Take from the records below each line that holds "will".
───── The records
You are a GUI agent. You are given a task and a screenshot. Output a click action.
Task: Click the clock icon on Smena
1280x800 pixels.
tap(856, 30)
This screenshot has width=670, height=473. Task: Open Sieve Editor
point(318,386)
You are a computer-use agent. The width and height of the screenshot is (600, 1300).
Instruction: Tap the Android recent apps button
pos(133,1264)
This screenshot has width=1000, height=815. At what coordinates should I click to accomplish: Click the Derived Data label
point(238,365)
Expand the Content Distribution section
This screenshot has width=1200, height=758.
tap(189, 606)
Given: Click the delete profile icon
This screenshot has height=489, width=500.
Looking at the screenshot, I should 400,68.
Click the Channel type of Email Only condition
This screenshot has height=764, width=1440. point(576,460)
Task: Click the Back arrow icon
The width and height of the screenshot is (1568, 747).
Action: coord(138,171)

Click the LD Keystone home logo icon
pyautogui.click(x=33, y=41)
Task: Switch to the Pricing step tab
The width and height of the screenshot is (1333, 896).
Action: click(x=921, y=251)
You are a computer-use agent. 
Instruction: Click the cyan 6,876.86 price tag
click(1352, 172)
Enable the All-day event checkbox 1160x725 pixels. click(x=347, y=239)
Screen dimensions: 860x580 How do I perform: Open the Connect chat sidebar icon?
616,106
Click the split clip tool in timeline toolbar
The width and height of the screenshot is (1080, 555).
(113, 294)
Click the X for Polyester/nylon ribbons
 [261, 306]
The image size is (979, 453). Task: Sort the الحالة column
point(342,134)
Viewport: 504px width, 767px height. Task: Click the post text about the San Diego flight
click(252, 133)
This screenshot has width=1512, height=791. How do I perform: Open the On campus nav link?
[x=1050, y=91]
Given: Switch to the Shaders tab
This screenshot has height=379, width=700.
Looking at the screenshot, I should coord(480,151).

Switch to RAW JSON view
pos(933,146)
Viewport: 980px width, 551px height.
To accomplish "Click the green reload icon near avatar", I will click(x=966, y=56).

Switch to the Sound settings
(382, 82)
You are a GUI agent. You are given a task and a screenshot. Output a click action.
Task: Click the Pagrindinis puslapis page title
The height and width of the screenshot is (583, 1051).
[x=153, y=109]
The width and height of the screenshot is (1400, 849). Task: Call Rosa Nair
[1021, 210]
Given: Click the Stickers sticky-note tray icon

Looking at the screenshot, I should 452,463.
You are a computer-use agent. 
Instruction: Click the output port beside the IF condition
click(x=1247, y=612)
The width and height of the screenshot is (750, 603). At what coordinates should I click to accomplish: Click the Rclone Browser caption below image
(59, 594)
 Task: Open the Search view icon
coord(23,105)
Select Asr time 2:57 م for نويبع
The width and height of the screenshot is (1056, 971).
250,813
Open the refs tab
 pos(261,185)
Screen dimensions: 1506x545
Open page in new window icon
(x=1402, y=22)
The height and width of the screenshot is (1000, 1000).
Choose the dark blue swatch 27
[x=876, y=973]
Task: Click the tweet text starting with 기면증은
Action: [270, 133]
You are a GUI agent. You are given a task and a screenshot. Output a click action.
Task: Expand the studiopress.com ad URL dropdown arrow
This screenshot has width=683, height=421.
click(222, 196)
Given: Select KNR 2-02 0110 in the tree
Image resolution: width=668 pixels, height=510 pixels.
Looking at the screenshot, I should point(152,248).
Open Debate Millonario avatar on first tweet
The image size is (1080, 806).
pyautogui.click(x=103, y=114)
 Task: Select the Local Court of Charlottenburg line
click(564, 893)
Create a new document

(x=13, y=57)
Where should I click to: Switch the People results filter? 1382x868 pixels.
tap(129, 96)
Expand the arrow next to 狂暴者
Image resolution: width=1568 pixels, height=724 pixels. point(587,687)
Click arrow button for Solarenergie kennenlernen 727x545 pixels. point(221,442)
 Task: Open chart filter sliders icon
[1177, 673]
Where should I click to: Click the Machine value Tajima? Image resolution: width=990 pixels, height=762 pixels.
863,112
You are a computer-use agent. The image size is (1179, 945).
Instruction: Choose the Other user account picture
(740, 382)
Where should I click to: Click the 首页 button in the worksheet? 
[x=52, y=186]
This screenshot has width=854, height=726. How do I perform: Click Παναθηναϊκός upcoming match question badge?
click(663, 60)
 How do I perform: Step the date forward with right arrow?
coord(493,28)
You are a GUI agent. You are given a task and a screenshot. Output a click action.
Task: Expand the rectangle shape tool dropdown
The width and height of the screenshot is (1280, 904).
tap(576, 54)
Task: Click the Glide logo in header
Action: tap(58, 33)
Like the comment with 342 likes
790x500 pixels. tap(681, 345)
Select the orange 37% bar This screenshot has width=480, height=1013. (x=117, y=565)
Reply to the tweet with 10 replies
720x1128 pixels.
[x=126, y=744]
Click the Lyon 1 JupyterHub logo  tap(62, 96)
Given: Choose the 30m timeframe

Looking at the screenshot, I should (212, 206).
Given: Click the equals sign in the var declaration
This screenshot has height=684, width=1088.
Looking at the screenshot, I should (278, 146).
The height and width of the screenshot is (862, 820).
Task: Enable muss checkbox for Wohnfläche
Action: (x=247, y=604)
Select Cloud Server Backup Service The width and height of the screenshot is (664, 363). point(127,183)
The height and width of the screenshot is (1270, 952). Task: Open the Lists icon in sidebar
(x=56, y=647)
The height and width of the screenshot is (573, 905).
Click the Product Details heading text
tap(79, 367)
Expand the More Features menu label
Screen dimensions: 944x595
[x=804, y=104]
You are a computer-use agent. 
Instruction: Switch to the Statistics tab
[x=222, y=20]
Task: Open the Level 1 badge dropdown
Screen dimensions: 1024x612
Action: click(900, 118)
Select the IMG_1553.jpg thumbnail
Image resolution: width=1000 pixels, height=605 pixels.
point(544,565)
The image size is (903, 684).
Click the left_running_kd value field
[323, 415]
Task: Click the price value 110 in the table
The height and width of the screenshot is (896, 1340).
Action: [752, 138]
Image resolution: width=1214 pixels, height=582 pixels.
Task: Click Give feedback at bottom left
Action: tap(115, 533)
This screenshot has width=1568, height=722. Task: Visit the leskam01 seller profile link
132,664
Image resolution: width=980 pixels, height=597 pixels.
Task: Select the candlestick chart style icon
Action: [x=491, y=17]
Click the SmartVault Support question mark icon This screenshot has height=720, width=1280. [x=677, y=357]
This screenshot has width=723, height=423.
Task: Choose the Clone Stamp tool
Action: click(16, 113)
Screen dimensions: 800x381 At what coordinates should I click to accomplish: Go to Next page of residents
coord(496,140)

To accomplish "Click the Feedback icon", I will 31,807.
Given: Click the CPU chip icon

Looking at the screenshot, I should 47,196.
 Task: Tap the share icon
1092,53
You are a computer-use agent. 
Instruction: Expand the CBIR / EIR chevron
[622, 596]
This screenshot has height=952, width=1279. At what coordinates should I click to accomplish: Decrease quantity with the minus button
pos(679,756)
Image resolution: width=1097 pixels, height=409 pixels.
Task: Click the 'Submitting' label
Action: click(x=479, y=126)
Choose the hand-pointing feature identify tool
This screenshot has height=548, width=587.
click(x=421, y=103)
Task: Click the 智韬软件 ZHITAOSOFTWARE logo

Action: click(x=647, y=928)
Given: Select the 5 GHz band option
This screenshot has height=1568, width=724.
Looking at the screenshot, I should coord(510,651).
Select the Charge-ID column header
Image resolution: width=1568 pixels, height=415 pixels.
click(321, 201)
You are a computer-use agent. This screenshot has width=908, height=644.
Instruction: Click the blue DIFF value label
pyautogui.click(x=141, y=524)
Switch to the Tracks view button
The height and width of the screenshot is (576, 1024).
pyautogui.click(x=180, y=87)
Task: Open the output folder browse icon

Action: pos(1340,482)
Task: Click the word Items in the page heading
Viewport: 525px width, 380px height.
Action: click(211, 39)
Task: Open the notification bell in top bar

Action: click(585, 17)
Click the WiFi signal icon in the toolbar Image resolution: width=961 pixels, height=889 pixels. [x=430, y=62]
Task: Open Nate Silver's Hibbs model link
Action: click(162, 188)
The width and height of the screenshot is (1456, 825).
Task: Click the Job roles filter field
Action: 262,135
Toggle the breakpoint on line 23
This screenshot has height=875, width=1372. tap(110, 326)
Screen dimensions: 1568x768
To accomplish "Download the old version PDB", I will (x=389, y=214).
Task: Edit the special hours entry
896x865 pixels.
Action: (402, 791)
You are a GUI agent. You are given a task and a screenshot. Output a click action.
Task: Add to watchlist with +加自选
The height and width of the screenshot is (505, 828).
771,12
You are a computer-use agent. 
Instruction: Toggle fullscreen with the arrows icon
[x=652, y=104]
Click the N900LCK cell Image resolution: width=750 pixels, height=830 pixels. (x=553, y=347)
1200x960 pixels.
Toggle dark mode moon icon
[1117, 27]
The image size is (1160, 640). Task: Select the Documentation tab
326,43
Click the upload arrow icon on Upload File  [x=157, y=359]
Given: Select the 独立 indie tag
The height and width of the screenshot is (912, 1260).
──────────
Answer for the task:
To accomplish "Click the green reload icon near avatar", I will click(x=966, y=56).
To accomplish "Click the Feedback icon", I will 31,807.
To accomplish "Download the old version PDB", I will (x=389, y=214).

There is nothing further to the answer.